Yakupoğlu o gün, gecenin ileri saatlerinde eve döndüğünde onu kalabalık beklemektedir: Valinin özel kaleminde çalışanlar ve polisi genç yeteneğe ertesi günü derhal Valiliğe gelmesini ve Süheyl Ünver Üstadın da kendisini beklediğini – azıcık da kızarak- bildirirler.
Valilikten derhal mühim miktar para verilir genç yeteneğe. Üstadın arzusu üzerine ömür boyu sürecek efsunlu yolculuk başlar: Güzel Sanatlar imtihanına giren Yakupoğlu yine Üstadının tavsiyesi üzerine Feyhaman Duran Atölyesinde eğitimine devam eder.
Süheyl Ünver Hoca Yakupoğlu’nun elini asla bırakmaz. Akademideki tahsili süresince her ay ciddi ve belli miktardaki parayı cebinden verir. Bu paranın yarısını yaşlı babasına gönderir genç yetenek.
Zeytinbağı’ndaki çay bahçesinde Yakupoğlu Hocadan dinliyorum bu masalsı hikâyeyi. En çok da şu sözleri hoşuma gidiyor, Valiliğin kapısını aşındırırken ilgililerin ona söyledikleri sözler:
“-Gittim devlet kapısına. Oradakiler beni başından savmak için dediler ki: Kör olasıcalar! Bu sene de tahsisatı kestiler. Ah! Bu kör olasıca siyasiler. Bu sözleri söyleyip beni dinlemediler bile!”
Akademide okurken Saraçhane başında temiz bir kahve keşfediyor Yakupoğlu. Gidip orada kartpostal büyüklüğündeki kağıtlara ince ince resimler, ceylanlar, göller, ormanlar, gün batımı manzaraları yapıp akşamları Orman Fakültesindeki arkadaşlarına veriyor. Beş kuruştan satmalarını söylüyor. Onlar on kuruştan satıp beş kuruşunu Yakupoğlu’na veriyorlar.

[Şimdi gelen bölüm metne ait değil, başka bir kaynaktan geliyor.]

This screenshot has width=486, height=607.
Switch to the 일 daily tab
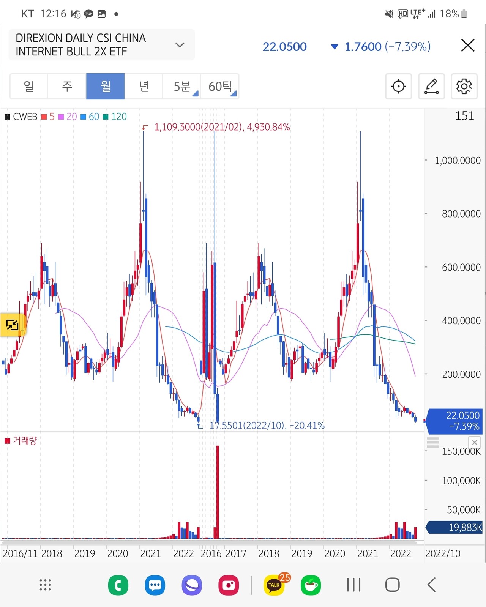[x=29, y=87]
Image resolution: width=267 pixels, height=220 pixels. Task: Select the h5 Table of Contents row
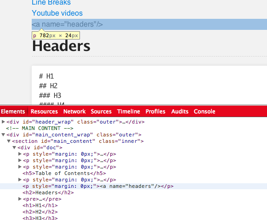(64, 173)
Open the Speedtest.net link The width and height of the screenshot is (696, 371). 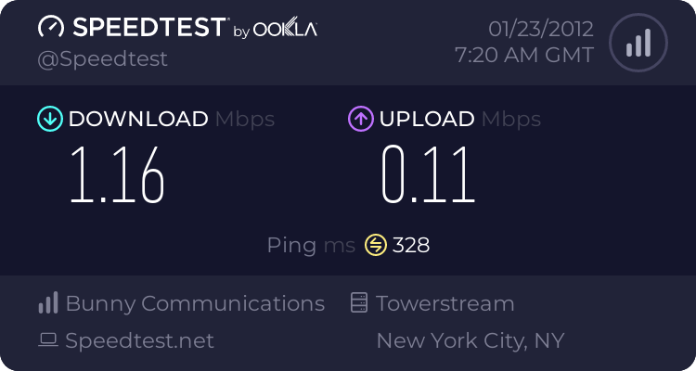[139, 340]
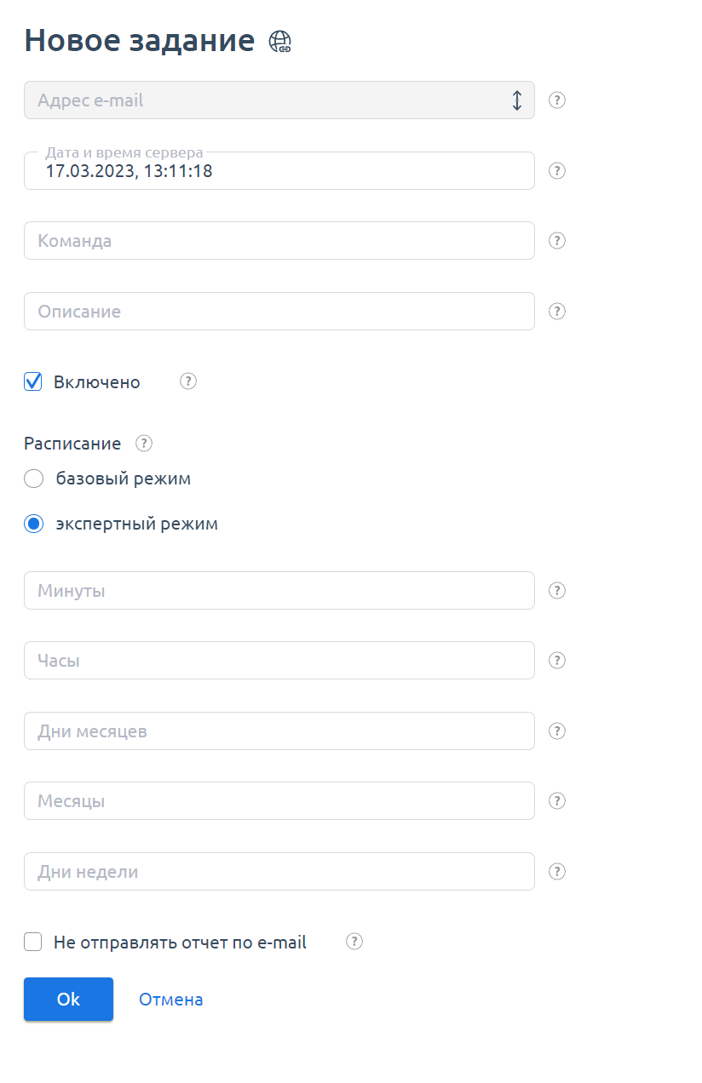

Sonra yağlı boya tablolar yapıp satıyor, siparişler de alıyor. Büyük Üstat Süheyl Ünver dahi genç öğrencisi için sipariş alıyor.
Yıllar geçip giderken Yakupoğlu Süheyl Ünver Hoca’dan tezhip, minyatür ve diğer Osmanlı Sanatlarıyla ilgili dersler de almaya devam ediyor.
Yakupoğlu: Damad İbrahim Paşa Huzurunda Lâlelerin Sergilenmesi
Çay Bahçesinde sakin sakin, dura dura bu masalsı hayatı anlatan Yakupoğlu Hoca, Üstadı Ord. Prof. Dr. Süheyl Ünver’i dilinden hiç düşürmüyor. Onu anlatırken bir babaya duyulan sevgi, itaat, hayranlık ve saygı ile karışık derin, engin duygu demetinin içinde hep.
Sonra… Kumbağı’nın harikulade güzel manzarasını arkada bırakıp dönüyoruz. Aziz misafirim Yakupoğlu ile Emir Sultan’da dolaşıp güzel bir bahçede çay içerken yine söz Üstat Süheyl Ünver Hocaya ve onun yetiştirdiği sevgili kızı Gülbün Mesara’ya geliyor.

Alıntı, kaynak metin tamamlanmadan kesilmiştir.